Word and element location data
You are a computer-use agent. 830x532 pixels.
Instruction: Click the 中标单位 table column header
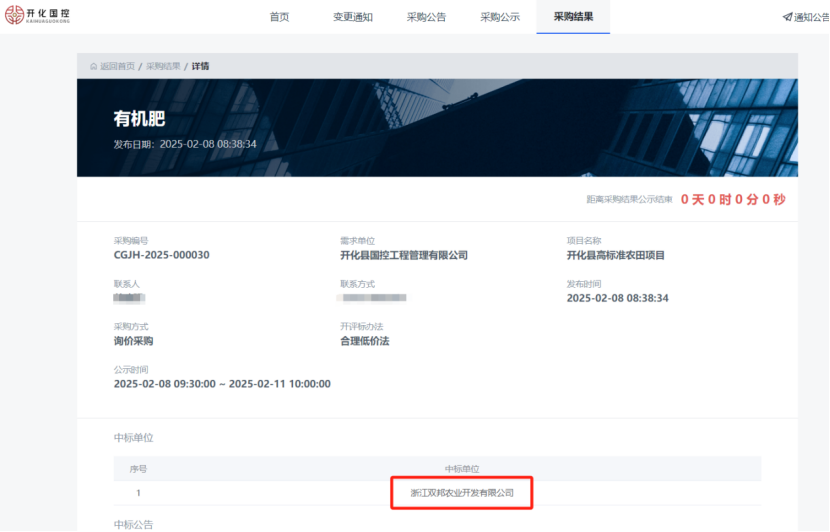462,469
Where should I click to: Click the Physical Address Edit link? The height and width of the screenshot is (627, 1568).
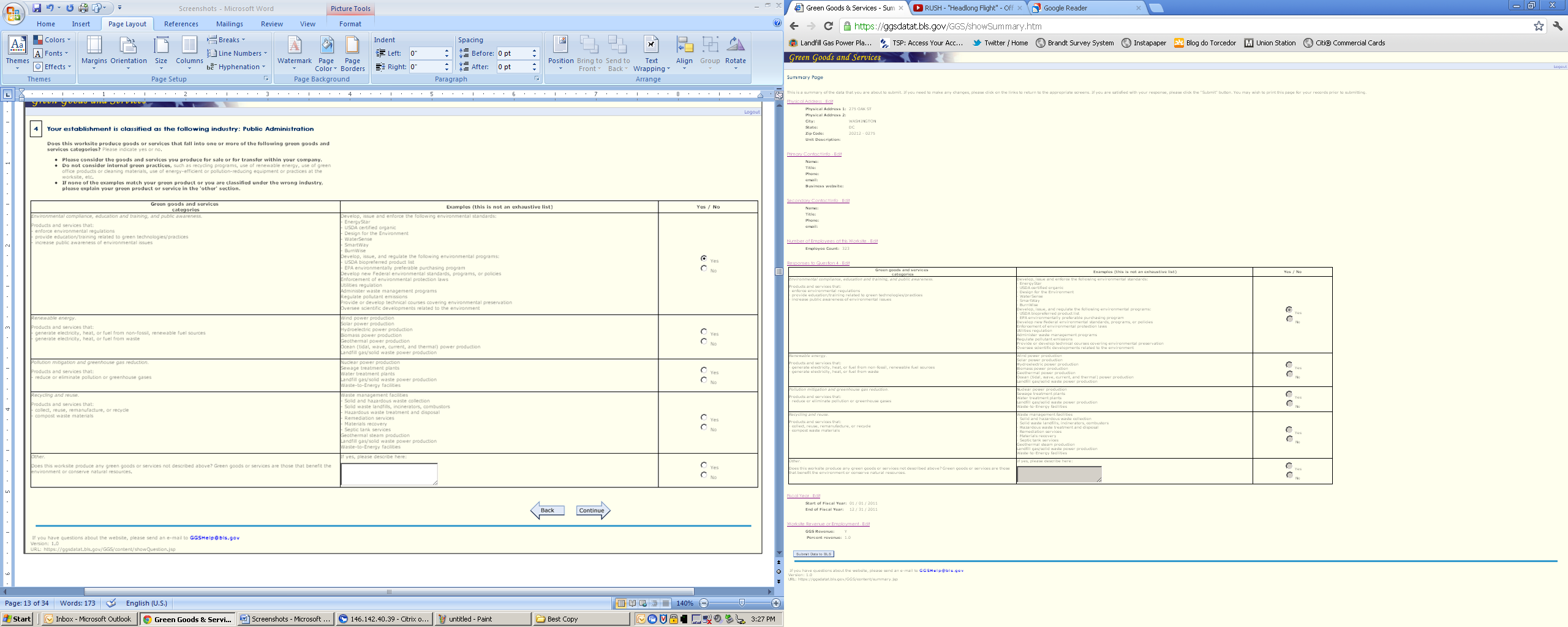click(x=810, y=102)
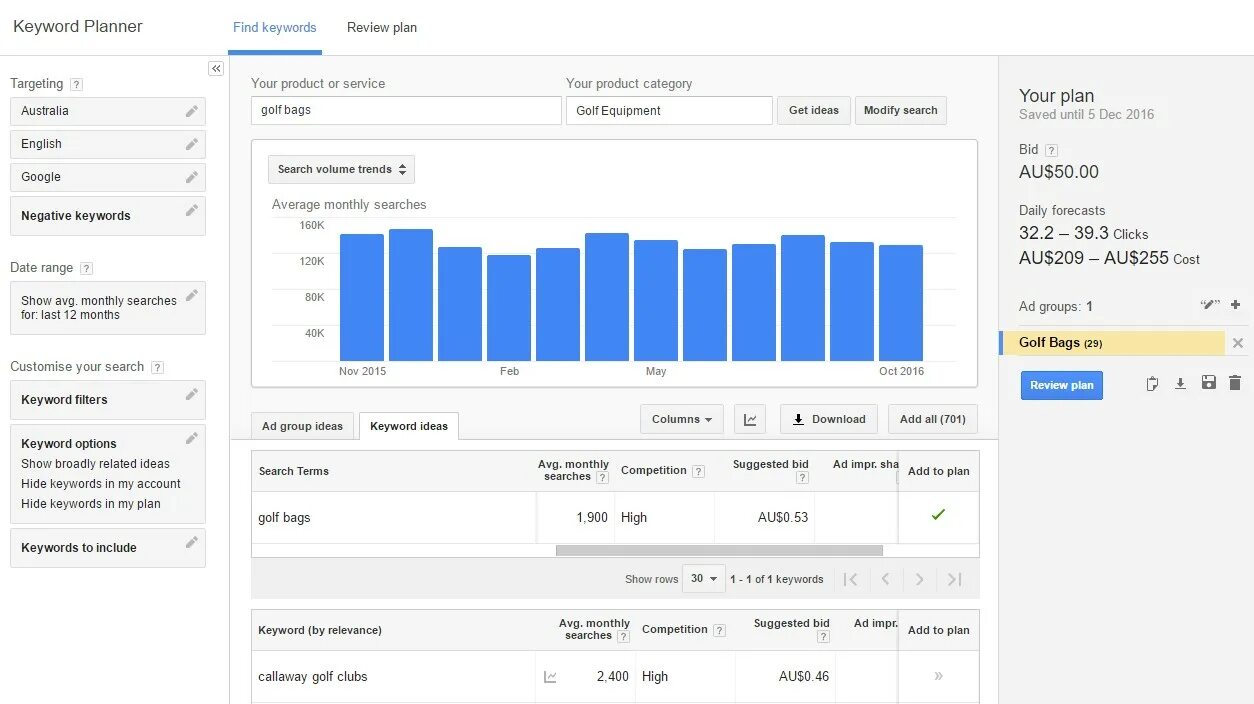
Task: Show trend chart for callaway golf clubs
Action: tap(550, 676)
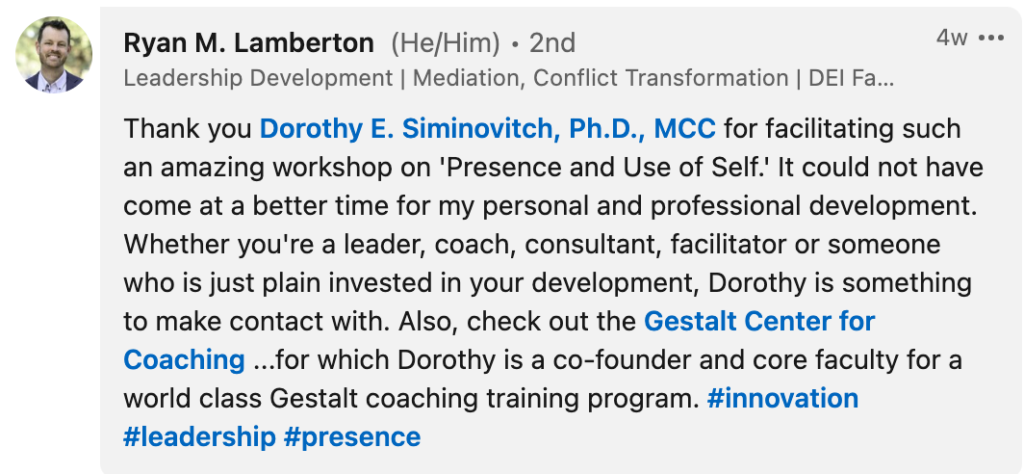The image size is (1024, 474).
Task: Open Ryan M. Lamberton's profile via name
Action: (x=248, y=43)
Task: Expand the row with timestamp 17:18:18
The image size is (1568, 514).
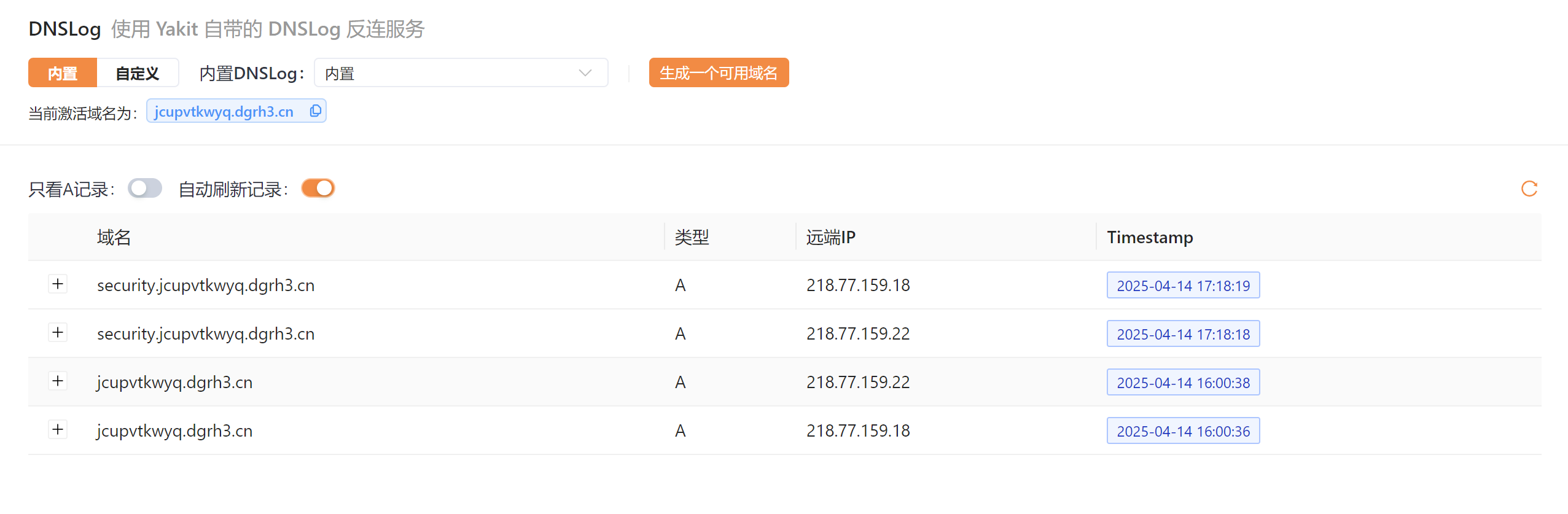Action: [58, 333]
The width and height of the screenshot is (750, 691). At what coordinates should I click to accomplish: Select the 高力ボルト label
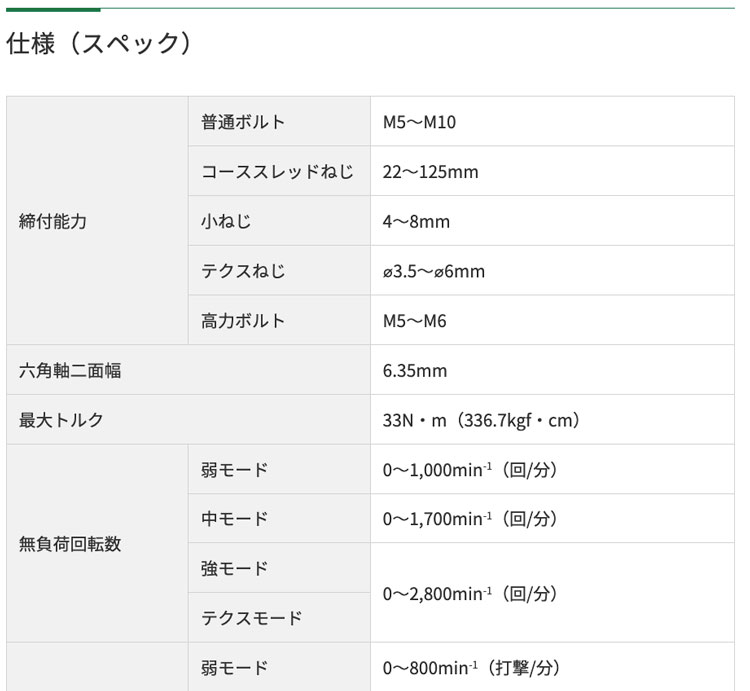coord(243,321)
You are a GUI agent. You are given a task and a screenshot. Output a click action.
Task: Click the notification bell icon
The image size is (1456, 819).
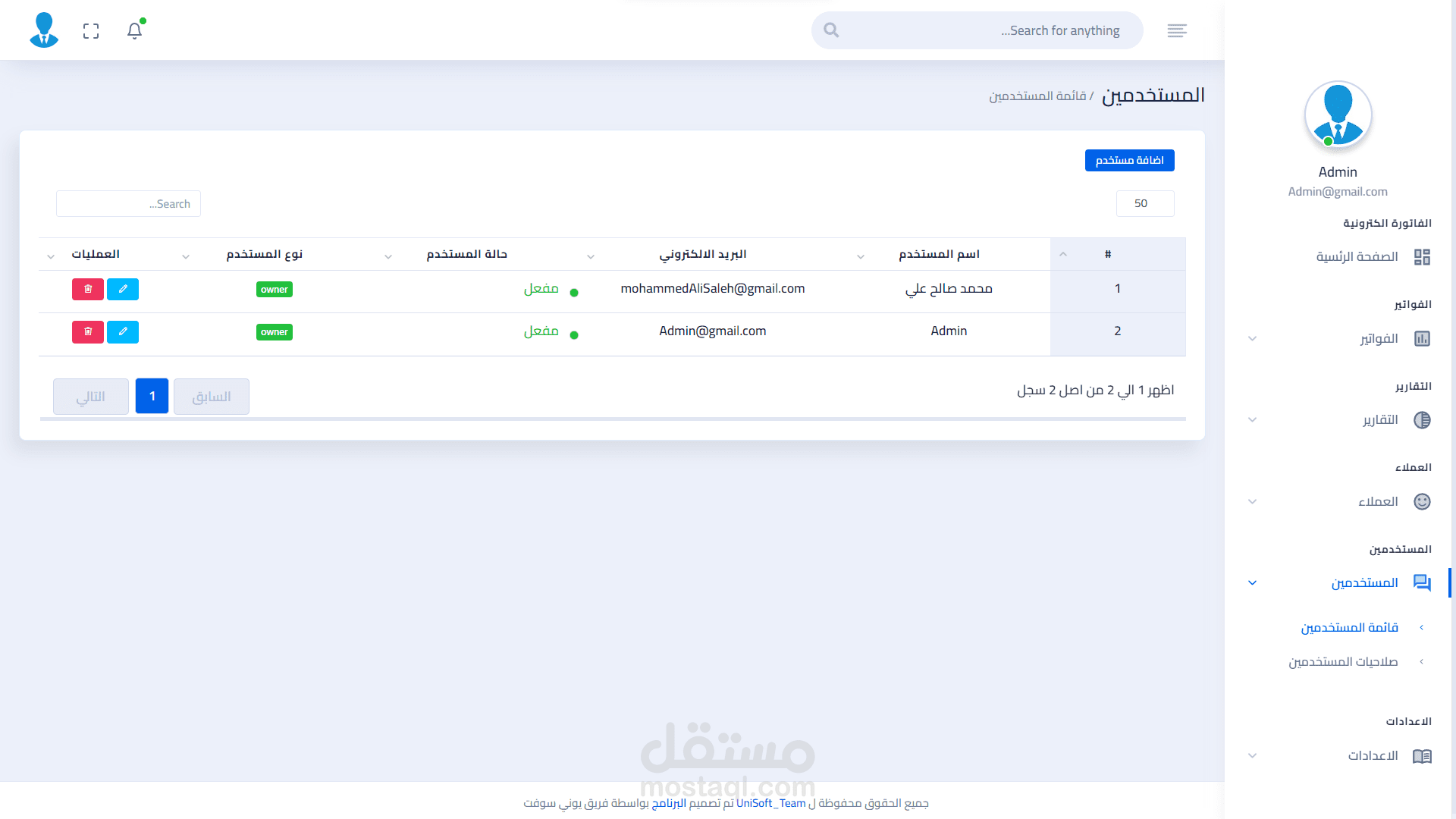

§ Prompt: Rewrite the data above, switching every "screenshot" to "screen capture" and changing nothing else; omit the pictures from your answer.

§ Response to this task:
You are a computer-use agent. 830x532 pixels.
Instruction: Click the 中标单位 table column header
462,469
Where should I click to: Click the Physical Address Edit link? The height and width of the screen capture is (627, 1568).
click(x=810, y=102)
Task: Show trend chart for callaway golf clubs
Action: tap(550, 676)
The image size is (1024, 474).
Task: Open Ryan M. Lamberton's profile via name
Action: (x=248, y=43)
Task: Expand the row with timestamp 17:18:18
The image size is (1568, 514).
Action: [58, 333]
The width and height of the screen capture is (750, 691). At what coordinates should I click to accomplish: Select the 高力ボルト label
coord(243,321)
You are a GUI agent. You are given a task and a screen capture. Output a click action.
Task: Click the notification bell icon
The image size is (1456, 819).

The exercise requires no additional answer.